> [YOUR TASK] Please write every entry out again, exactly as it reads below.

__________

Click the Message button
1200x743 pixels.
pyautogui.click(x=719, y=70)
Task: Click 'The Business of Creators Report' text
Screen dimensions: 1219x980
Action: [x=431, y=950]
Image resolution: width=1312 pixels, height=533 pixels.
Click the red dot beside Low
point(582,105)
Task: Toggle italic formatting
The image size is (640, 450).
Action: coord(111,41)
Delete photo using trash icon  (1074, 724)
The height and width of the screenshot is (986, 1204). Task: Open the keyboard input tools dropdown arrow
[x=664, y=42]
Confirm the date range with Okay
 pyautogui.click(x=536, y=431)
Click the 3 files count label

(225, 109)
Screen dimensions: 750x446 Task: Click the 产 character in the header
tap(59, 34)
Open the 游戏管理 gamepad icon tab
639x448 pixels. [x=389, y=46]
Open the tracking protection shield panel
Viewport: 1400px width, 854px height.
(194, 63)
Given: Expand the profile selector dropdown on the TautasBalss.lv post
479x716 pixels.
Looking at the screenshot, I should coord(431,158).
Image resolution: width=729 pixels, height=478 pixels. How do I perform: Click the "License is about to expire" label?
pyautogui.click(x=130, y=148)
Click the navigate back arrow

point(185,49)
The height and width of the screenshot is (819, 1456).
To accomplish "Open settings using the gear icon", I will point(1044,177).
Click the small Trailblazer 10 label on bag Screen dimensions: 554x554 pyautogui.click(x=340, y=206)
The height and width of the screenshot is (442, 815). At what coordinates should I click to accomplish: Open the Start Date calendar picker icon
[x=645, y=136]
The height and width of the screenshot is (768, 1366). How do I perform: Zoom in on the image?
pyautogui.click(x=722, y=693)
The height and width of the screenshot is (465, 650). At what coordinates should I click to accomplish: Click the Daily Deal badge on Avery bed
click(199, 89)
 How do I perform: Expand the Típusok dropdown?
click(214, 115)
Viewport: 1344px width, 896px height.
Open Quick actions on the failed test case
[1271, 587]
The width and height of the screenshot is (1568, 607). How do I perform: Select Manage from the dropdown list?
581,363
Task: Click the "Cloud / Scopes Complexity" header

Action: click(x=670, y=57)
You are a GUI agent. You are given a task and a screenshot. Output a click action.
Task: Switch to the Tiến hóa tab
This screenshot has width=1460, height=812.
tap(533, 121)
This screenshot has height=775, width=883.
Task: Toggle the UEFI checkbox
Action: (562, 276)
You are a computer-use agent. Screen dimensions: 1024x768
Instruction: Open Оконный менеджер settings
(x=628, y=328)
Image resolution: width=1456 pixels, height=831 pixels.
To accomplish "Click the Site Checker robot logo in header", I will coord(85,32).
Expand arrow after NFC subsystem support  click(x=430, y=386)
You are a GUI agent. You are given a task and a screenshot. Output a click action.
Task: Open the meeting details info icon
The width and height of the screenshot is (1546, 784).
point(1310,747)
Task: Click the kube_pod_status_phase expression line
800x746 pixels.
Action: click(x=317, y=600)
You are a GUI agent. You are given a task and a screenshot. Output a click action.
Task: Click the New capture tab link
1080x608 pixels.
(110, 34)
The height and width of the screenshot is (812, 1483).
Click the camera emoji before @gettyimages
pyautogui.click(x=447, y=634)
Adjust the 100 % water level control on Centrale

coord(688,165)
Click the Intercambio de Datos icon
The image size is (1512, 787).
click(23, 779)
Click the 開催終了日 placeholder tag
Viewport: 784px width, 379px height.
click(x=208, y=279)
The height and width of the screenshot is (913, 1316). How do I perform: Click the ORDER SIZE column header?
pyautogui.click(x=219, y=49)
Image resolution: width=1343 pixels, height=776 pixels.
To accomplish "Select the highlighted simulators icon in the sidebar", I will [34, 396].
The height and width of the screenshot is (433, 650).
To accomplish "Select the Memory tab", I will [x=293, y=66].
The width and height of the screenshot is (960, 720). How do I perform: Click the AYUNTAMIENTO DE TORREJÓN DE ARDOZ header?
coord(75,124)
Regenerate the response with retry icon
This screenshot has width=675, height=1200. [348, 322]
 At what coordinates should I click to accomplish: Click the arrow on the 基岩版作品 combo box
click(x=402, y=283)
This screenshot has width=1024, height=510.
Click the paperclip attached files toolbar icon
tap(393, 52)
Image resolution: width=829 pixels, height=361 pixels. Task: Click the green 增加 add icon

__________

> [SOLUTION FOR THIS TASK]
Click the Message button
1200x743 pixels.
pyautogui.click(x=719, y=70)
Task: Click 'The Business of Creators Report' text
Screen dimensions: 1219x980
Action: [x=431, y=950]
Image resolution: width=1312 pixels, height=533 pixels.
Click the red dot beside Low
point(582,105)
Task: Toggle italic formatting
The image size is (640, 450).
Action: coord(111,41)
Delete photo using trash icon  (1074, 724)
The height and width of the screenshot is (986, 1204). Task: Open the keyboard input tools dropdown arrow
[x=664, y=42]
Confirm the date range with Okay
 pyautogui.click(x=536, y=431)
Click the 3 files count label

(225, 109)
Screen dimensions: 750x446 Task: Click the 产 character in the header
tap(59, 34)
Open the 游戏管理 gamepad icon tab
639x448 pixels. [x=389, y=46]
Open the tracking protection shield panel
Viewport: 1400px width, 854px height.
(194, 63)
Given: Expand the profile selector dropdown on the TautasBalss.lv post
479x716 pixels.
Looking at the screenshot, I should coord(431,158).
Image resolution: width=729 pixels, height=478 pixels. How do I perform: Click the "License is about to expire" label?
pyautogui.click(x=130, y=148)
Click the navigate back arrow

point(185,49)
The height and width of the screenshot is (819, 1456).
To accomplish "Open settings using the gear icon", I will point(1044,177).
Click the small Trailblazer 10 label on bag Screen dimensions: 554x554 pyautogui.click(x=340, y=206)
The height and width of the screenshot is (442, 815). At what coordinates should I click to accomplish: Open the Start Date calendar picker icon
[x=645, y=136]
The height and width of the screenshot is (768, 1366). How do I perform: Zoom in on the image?
pyautogui.click(x=722, y=693)
The height and width of the screenshot is (465, 650). At what coordinates should I click to accomplish: Click the Daily Deal badge on Avery bed
click(199, 89)
 How do I perform: Expand the Típusok dropdown?
click(214, 115)
Viewport: 1344px width, 896px height.
Open Quick actions on the failed test case
[1271, 587]
The width and height of the screenshot is (1568, 607). How do I perform: Select Manage from the dropdown list?
581,363
Task: Click the "Cloud / Scopes Complexity" header

Action: click(x=670, y=57)
You are a GUI agent. You are given a task and a screenshot. Output a click action.
Task: Switch to the Tiến hóa tab
This screenshot has width=1460, height=812.
tap(533, 121)
This screenshot has height=775, width=883.
Task: Toggle the UEFI checkbox
Action: (562, 276)
You are a computer-use agent. Screen dimensions: 1024x768
Instruction: Open Оконный менеджер settings
(x=628, y=328)
Image resolution: width=1456 pixels, height=831 pixels.
To accomplish "Click the Site Checker robot logo in header", I will coord(85,32).
Expand arrow after NFC subsystem support  click(x=430, y=386)
You are a GUI agent. You are given a task and a screenshot. Output a click action.
Task: Open the meeting details info icon
The width and height of the screenshot is (1546, 784).
point(1310,747)
Task: Click the kube_pod_status_phase expression line
800x746 pixels.
Action: click(x=317, y=600)
You are a GUI agent. You are given a task and a screenshot. Output a click action.
Task: Click the New capture tab link
1080x608 pixels.
(110, 34)
The height and width of the screenshot is (812, 1483).
Click the camera emoji before @gettyimages
pyautogui.click(x=447, y=634)
Adjust the 100 % water level control on Centrale

coord(688,165)
Click the Intercambio de Datos icon
The image size is (1512, 787).
click(23, 779)
Click the 開催終了日 placeholder tag
Viewport: 784px width, 379px height.
click(x=208, y=279)
The height and width of the screenshot is (913, 1316). How do I perform: Click the ORDER SIZE column header?
pyautogui.click(x=219, y=49)
Image resolution: width=1343 pixels, height=776 pixels.
To accomplish "Select the highlighted simulators icon in the sidebar", I will [34, 396].
The height and width of the screenshot is (433, 650).
To accomplish "Select the Memory tab", I will [x=293, y=66].
The width and height of the screenshot is (960, 720). How do I perform: Click the AYUNTAMIENTO DE TORREJÓN DE ARDOZ header?
coord(75,124)
Regenerate the response with retry icon
This screenshot has width=675, height=1200. [348, 322]
 At what coordinates should I click to accomplish: Click the arrow on the 基岩版作品 combo box
click(x=402, y=283)
This screenshot has width=1024, height=510.
Click the paperclip attached files toolbar icon
tap(393, 52)
Image resolution: width=829 pixels, height=361 pixels. Task: Click the green 增加 add icon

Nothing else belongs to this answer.